Selected extract >>
┄┄┄┄┄┄

- Born: August 16, 1945 (age 80) Plessiville, Quebec
- Occupation: Sociologist

= Marcel Fournier (sociologist) =

Québécoise sociologist (born 1945)

Marcel Fournier, born in 1945 in Plessisville (Quebec) is a Quebec sociologist.

== Biography ==
Born in Plessisville, Marcel Fournier completed his classical course at the Collège de Lévis before undertaking studies in sociology at the Université de Montréal. He completed a master's thesis there under the direction of Marcel Rioux, before going to do his doctorate in France at the École Pratique des Hautes Études, under the direction of Pierre Bourdieu. Following the completion of his doctorate in 1974, Marcel Fournier was hired as a professor at the Université de Montréal, where he spent most of his career.

His work focuses on the sociology of culture, the sociology of science, sociological theory and the history of sociology. He is particularly recognized for his work on French sociology and its history, of which he has become one of the most eminent specialists. His biographies of Marcel Mauss and Émile Durkheim are notably references.

┄┄┄┄┄┄

Provided data >>
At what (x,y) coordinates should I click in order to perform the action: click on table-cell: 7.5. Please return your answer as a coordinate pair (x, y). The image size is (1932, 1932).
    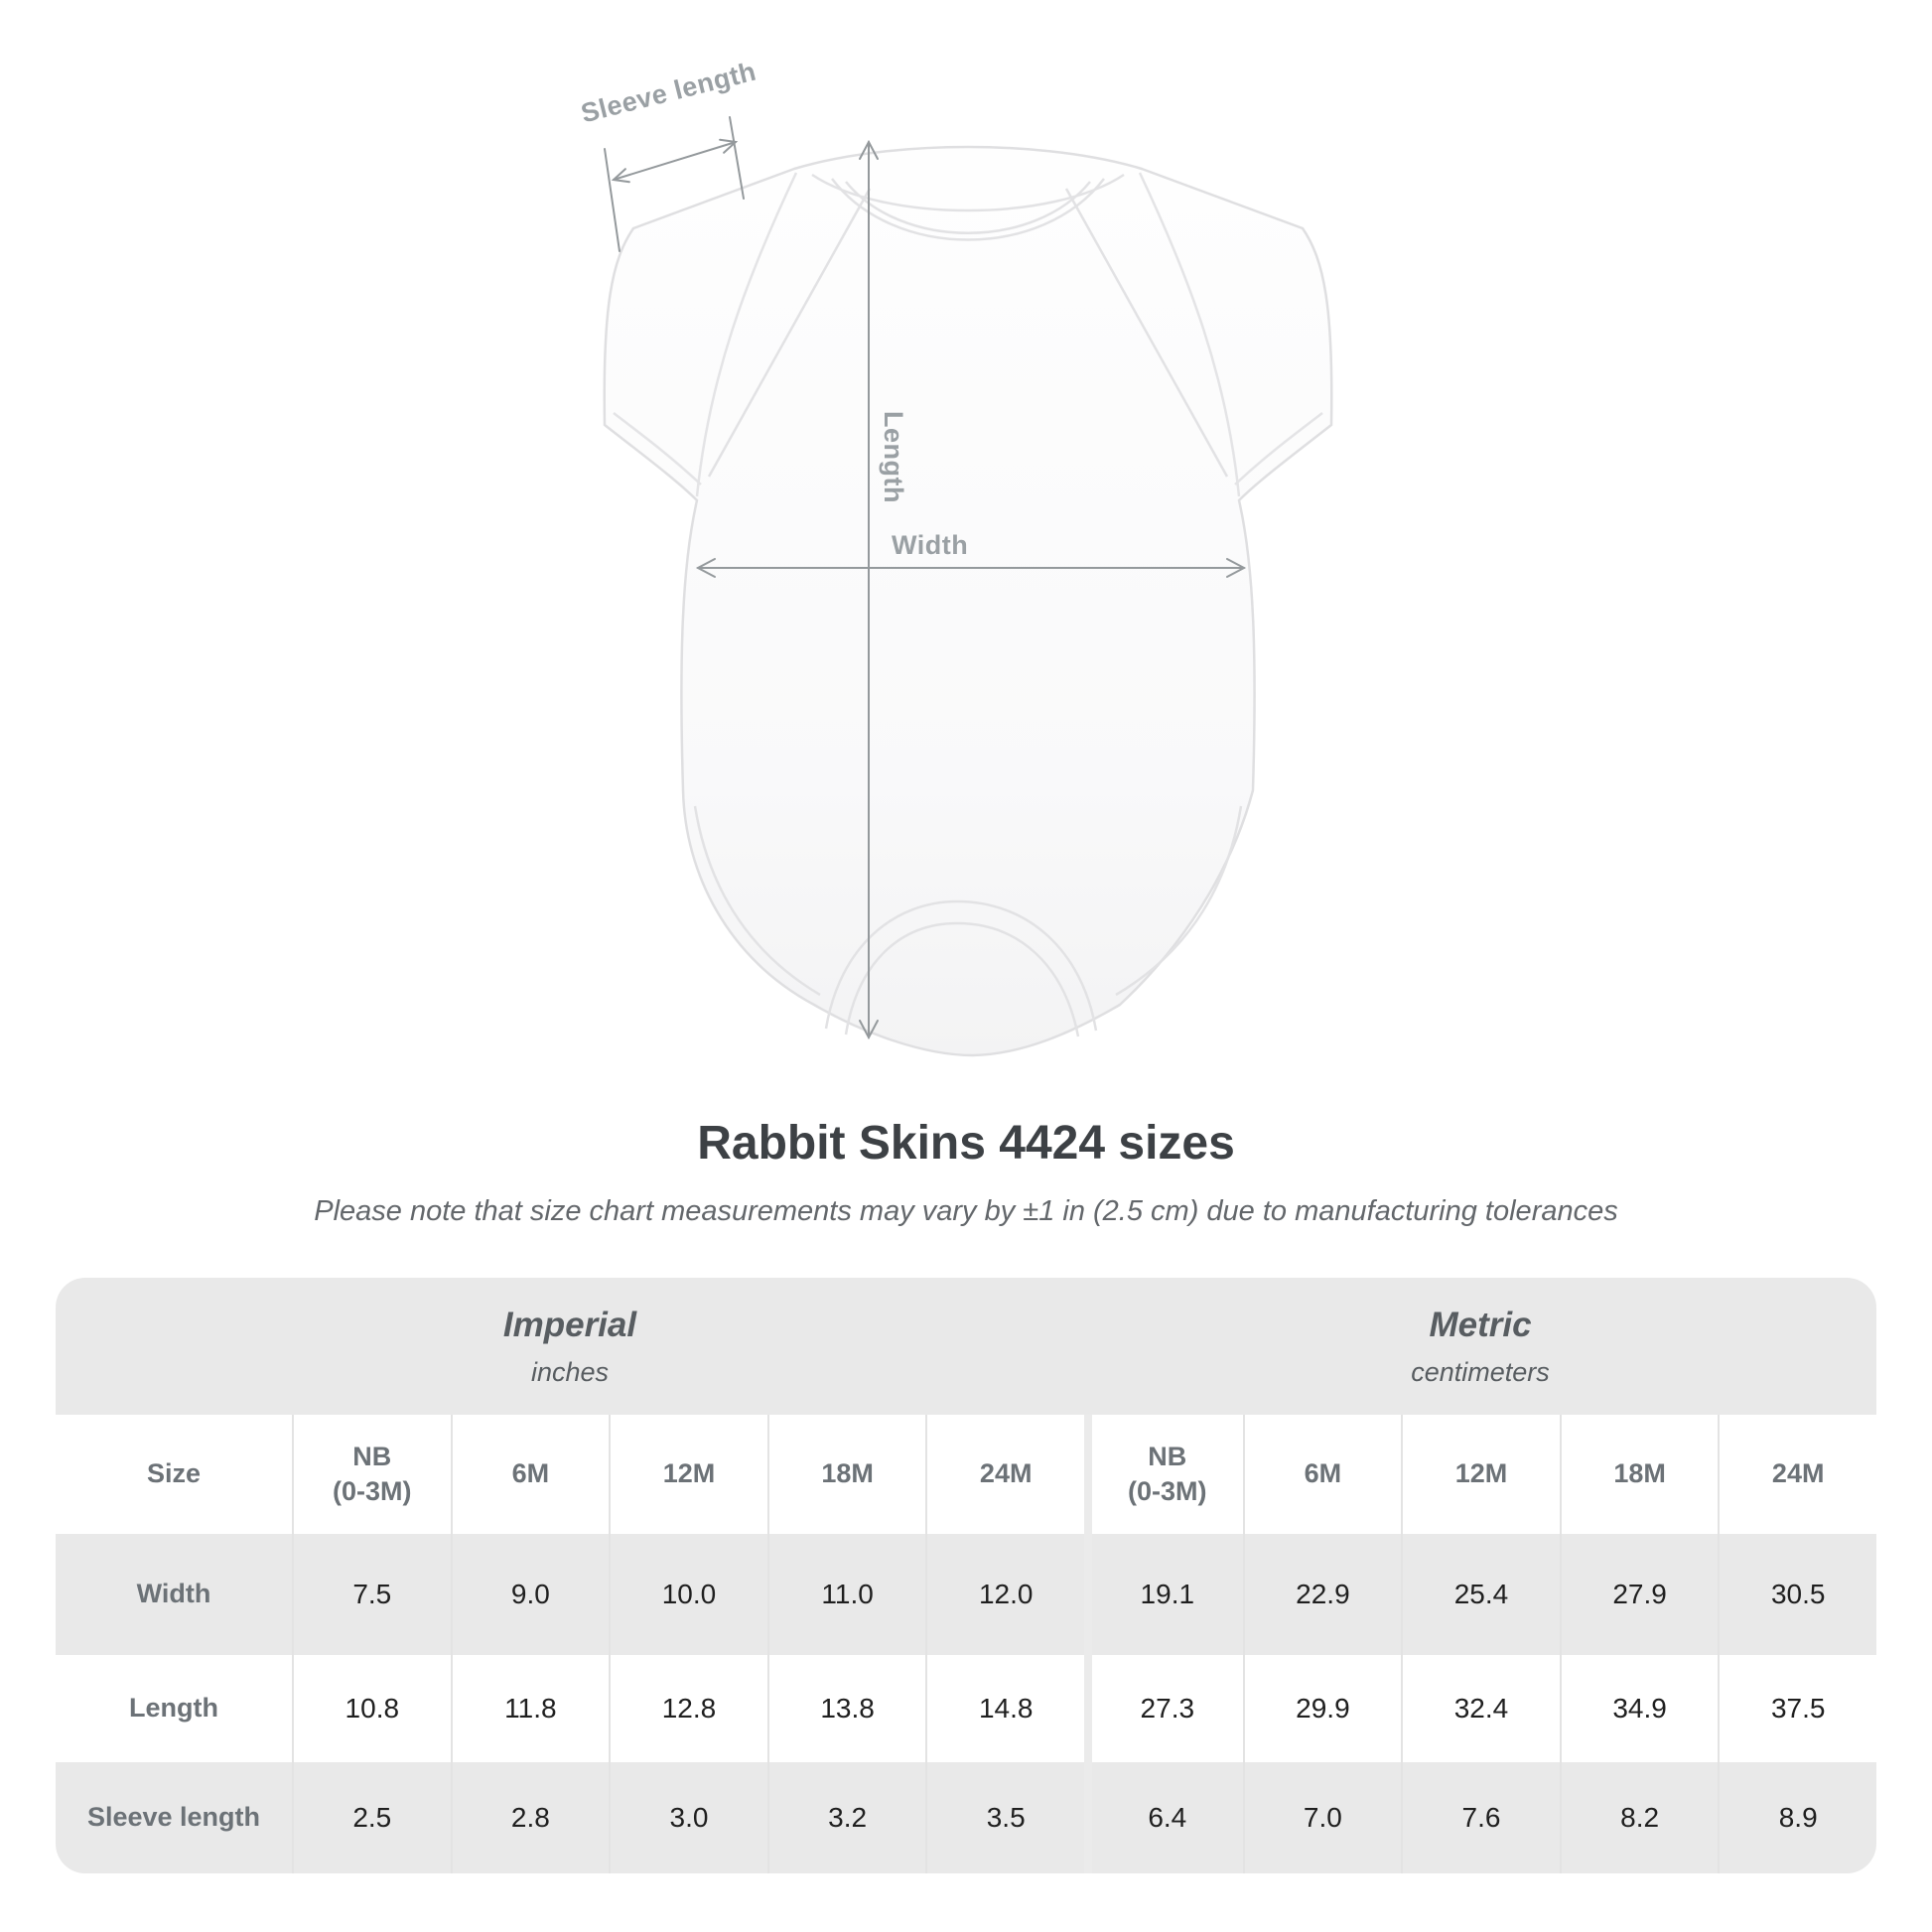
    Looking at the image, I should click on (372, 1594).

┄┄┄┄┄┄

Exercise instructions >>
Reproduce the Marcel Fournier biography above word for word, keeping every line and heading in its original order.

Solution to the exercise >>
- Born: August 16, 1945 (age 80) Plessiville, Quebec
- Occupation: Sociologist

= Marcel Fournier (sociologist) =

Québécoise sociologist (born 1945)

Marcel Fournier, born in 1945 in Plessisville (Quebec) is a Quebec sociologist.

== Biography ==
Born in Plessisville, Marcel Fournier completed his classical course at the Collège de Lévis before undertaking studies in sociology at the Université de Montréal. He completed a master's thesis there under the direction of Marcel Rioux, before going to do his doctorate in France at the École Pratique des Hautes Études, under the direction of Pierre Bourdieu. Following the completion of his doctorate in 1974, Marcel Fournier was hired as a professor at the Université de Montréal, where he spent most of his career.

His work focuses on the sociology of culture, the sociology of science, sociological theory and the history of sociology. He is particularly recognized for his work on French sociology and its history, of which he has become one of the most eminent specialists. His biographies of Marcel Mauss and Émile Durkheim are notably references.